On dit que les yeux c'est les fenêtres de l'âme. Je me demande de quoi ces yeux-là étaient les fenêtres et je crois que j'aime mieux ne pas le savoir. Mais il y a un peu partout une autre vision du monde et d'autres yeux pour le voir et on y va tout droit. Ca m'a amené à un moment de ma vie auquel j'aurais jamais pensé que j'arriverais un jour. Y a quelque part un prophète de la destruction bien réel et vivant et je ne veux pas avoir à l'affronter. Je sais qu’il existe. J'ai vu son œuvre. Je me suis trouvé une fois en face de ces yeux-là. Et je ne recommencerai pas. Et je ne vais pas pousser tous mes jetons sur le tapis et me lever pour le défier. Ce n'est pas seulement à cause de mon âge. Je voudrais bien que ce soit ça la raison. Je ne peux même pas dire qu’il s'agit de savoir à quoi on est prêt. Parce que j'ai toujours su qu’iI faut être prêt à mourir rien que pour faire ce métier. Ça a toujours été vrai. Ce n'est pas pour me vanter ni rien mais c'est comme ça. Si t'es pas prêt ils le sauront. Ils le verront. En un clin d'œil. Je crois plutôt qu'il s'agit de savoir ce qu'on accepte de devenir. Et je crois qu’il faudrait jouer son âme. Et ça je ne le ferai pas. Je pense à présent que je ne le ferai sans doute jamais."

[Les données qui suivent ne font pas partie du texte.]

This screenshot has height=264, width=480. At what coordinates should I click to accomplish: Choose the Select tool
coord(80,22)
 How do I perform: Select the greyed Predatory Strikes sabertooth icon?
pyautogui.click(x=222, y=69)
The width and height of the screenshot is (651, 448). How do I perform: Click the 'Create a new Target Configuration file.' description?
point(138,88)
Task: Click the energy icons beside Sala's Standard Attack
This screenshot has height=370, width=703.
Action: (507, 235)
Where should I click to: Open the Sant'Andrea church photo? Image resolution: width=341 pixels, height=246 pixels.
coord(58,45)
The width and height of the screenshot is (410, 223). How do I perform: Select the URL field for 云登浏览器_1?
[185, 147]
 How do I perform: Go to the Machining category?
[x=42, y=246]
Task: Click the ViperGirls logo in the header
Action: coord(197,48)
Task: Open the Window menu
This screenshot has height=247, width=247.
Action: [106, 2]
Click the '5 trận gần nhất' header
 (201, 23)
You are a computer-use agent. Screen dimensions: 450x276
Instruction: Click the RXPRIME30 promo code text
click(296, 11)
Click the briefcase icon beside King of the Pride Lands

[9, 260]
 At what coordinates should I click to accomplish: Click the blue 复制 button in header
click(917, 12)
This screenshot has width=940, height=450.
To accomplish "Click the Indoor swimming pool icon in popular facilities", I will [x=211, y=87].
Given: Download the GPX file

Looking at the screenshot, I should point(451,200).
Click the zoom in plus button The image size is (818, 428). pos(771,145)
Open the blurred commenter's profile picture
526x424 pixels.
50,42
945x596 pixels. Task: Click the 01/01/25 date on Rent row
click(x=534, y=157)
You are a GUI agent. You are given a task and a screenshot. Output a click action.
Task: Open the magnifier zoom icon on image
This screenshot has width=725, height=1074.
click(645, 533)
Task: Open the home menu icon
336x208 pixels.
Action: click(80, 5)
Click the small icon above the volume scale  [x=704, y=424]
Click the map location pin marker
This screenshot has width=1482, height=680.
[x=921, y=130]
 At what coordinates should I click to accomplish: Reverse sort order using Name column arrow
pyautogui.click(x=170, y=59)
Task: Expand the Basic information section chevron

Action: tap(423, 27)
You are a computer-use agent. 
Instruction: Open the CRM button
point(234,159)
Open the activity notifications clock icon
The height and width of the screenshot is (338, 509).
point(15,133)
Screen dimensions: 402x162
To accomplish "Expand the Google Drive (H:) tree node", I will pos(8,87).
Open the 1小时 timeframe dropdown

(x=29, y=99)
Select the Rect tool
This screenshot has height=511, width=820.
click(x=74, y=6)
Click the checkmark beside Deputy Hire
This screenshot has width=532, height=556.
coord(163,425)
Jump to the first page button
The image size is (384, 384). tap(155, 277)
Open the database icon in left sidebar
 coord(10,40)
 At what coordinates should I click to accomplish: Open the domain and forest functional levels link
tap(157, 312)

Cormac McCarthy - Non, ce pays n'est pas pour le vieil homme (Editions de l'Olivier)

 

Décernés en avril dernier, les prix Pulitzer doivent être remis aujourd'hui à l'Université de Columbia, dans différents domaines, allant du journalisme à la musique. En journalisme, ce prix est considéré parmi les plus prestigieux.

Parmi ses bénéficiaires les plus célèbres en littérature, citons Margaret Mitchell pour Autant en emporte le vent (1937), John Steinbeck pour les Raisins de la colère (1940), Tennessee Williams pour Un tramway nommé Désir en 1948 et pour La Chatte sur un toit brûlant en 1955, Ernest Hemingway pour le Vieil Homme et la mer (1953), William Faulkner pour Parabole (1955) et Les larrons (1963) ...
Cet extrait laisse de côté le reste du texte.